* _Activity_
Search the data below, and report every line in which "chart" occurs.

******************************

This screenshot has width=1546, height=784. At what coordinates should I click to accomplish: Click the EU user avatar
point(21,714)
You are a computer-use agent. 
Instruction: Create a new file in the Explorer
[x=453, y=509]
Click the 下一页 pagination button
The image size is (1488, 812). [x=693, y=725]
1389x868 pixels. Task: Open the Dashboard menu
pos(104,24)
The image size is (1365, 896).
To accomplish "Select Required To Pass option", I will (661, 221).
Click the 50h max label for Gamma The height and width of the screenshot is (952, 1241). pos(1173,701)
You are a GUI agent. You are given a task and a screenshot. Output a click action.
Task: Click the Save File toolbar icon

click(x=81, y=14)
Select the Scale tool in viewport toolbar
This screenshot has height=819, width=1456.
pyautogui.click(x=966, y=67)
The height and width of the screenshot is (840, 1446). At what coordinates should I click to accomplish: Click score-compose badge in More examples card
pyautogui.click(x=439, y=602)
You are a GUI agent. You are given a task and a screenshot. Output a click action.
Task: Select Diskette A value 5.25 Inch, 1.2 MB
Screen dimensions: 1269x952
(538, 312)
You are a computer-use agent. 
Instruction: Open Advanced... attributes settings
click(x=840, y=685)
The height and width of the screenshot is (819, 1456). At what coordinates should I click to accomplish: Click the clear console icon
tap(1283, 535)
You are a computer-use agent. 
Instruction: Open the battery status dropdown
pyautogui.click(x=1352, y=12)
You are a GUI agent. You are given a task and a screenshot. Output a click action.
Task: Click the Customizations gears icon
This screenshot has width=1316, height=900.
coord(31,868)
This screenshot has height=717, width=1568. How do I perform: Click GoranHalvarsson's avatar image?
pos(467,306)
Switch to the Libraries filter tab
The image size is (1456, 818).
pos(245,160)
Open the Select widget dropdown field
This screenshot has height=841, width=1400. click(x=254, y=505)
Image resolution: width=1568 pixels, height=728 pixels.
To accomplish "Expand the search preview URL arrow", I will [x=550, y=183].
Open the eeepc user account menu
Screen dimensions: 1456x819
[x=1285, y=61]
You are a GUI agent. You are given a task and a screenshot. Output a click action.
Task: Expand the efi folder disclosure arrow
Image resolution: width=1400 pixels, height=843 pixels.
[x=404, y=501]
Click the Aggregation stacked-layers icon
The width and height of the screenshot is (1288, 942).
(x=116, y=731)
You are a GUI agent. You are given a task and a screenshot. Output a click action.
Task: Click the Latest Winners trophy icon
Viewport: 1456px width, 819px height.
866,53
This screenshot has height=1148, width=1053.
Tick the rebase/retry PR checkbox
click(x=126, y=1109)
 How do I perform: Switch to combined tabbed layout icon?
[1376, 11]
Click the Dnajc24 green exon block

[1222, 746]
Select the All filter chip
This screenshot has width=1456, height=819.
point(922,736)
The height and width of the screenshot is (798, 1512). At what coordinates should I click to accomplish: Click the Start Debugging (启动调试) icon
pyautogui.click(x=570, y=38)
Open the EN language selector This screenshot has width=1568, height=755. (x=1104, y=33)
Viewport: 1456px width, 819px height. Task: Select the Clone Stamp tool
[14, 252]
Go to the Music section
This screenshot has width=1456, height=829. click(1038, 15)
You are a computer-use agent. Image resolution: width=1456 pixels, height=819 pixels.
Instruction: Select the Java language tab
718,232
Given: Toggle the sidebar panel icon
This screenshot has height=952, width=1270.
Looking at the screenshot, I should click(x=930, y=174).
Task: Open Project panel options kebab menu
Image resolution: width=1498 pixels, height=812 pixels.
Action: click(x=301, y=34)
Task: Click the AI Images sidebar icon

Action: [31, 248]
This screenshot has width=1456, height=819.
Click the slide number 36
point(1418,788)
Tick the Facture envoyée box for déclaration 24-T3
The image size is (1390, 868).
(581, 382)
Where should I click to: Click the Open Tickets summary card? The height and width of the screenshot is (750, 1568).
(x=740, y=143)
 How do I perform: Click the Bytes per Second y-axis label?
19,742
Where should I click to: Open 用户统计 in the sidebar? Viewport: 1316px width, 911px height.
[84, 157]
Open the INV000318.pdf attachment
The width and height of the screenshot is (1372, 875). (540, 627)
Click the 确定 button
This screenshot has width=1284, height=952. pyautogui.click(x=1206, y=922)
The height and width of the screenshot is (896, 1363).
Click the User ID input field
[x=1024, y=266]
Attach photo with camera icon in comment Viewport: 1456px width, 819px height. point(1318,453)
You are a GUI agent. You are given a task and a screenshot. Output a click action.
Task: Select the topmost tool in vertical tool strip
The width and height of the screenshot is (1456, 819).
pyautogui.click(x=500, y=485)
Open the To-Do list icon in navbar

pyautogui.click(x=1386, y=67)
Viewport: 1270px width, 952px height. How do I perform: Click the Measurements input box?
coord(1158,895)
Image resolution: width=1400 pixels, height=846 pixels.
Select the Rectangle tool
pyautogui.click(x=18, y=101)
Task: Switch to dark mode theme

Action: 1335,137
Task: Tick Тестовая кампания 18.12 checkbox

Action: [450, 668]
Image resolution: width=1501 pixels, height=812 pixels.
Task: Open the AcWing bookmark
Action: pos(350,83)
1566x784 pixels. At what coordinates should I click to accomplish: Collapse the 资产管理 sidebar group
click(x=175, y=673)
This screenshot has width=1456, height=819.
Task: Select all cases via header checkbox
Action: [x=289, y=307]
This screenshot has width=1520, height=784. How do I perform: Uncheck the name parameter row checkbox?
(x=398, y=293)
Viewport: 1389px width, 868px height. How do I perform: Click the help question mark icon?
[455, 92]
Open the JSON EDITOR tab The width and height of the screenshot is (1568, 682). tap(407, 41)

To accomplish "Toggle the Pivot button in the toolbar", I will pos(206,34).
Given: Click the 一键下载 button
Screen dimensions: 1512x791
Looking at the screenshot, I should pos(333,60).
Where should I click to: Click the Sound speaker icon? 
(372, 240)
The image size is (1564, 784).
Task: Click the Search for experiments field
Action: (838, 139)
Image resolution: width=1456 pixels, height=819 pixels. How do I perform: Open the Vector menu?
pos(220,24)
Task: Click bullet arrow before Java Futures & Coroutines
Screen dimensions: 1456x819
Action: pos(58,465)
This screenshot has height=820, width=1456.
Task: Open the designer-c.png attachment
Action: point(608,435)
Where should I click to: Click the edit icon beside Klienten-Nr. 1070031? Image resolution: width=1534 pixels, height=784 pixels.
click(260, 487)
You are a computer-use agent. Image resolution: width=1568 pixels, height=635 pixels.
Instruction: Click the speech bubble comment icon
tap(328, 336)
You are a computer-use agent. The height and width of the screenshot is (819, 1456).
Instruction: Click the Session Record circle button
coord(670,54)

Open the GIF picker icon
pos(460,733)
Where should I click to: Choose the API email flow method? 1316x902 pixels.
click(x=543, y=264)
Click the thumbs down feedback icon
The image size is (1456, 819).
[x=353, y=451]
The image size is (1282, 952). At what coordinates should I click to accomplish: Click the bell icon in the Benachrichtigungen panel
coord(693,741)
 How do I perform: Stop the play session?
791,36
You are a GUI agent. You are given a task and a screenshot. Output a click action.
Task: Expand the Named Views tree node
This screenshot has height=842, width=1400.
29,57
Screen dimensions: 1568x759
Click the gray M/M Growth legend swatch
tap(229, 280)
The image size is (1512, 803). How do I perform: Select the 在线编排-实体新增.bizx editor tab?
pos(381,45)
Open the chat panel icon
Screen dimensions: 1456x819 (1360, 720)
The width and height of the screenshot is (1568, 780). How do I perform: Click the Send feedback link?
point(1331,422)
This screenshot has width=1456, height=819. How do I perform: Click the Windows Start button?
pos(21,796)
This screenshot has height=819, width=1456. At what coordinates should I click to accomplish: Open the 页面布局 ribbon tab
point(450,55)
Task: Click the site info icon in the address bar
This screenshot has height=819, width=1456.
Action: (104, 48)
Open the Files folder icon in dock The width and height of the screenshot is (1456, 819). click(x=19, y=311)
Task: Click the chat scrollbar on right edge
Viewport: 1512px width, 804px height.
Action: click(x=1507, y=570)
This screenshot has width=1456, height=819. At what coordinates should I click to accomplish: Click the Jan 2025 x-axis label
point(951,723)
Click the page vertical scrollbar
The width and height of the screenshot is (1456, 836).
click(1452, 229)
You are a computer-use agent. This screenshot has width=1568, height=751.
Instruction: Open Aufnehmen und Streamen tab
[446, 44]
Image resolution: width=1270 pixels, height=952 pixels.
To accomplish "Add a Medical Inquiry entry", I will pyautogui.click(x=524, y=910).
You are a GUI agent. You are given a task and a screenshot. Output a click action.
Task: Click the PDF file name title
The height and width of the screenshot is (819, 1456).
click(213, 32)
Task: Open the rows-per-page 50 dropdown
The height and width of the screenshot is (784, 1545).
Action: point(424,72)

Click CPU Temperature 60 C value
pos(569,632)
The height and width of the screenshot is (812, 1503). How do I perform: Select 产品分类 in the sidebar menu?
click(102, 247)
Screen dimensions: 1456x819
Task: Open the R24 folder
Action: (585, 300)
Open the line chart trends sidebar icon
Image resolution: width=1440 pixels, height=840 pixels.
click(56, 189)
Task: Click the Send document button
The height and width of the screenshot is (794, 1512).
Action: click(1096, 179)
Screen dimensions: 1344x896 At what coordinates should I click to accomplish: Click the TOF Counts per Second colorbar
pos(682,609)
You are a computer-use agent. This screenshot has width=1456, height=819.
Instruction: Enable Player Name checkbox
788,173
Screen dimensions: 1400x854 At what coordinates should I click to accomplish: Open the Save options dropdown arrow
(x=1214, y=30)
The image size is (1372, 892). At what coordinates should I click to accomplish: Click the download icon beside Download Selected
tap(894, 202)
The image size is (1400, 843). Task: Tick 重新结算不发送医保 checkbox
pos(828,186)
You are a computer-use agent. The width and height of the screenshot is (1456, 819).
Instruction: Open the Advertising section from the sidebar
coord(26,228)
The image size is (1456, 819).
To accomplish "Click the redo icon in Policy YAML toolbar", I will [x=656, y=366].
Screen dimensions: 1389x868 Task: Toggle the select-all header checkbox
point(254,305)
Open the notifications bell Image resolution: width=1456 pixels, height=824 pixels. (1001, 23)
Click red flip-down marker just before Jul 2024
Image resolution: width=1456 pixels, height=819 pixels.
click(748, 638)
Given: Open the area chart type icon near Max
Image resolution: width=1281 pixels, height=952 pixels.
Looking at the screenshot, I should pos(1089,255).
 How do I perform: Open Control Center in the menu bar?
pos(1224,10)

******************************

* _Response to this task_
Open the line chart trends sidebar icon
Given: Open the area chart type icon near Max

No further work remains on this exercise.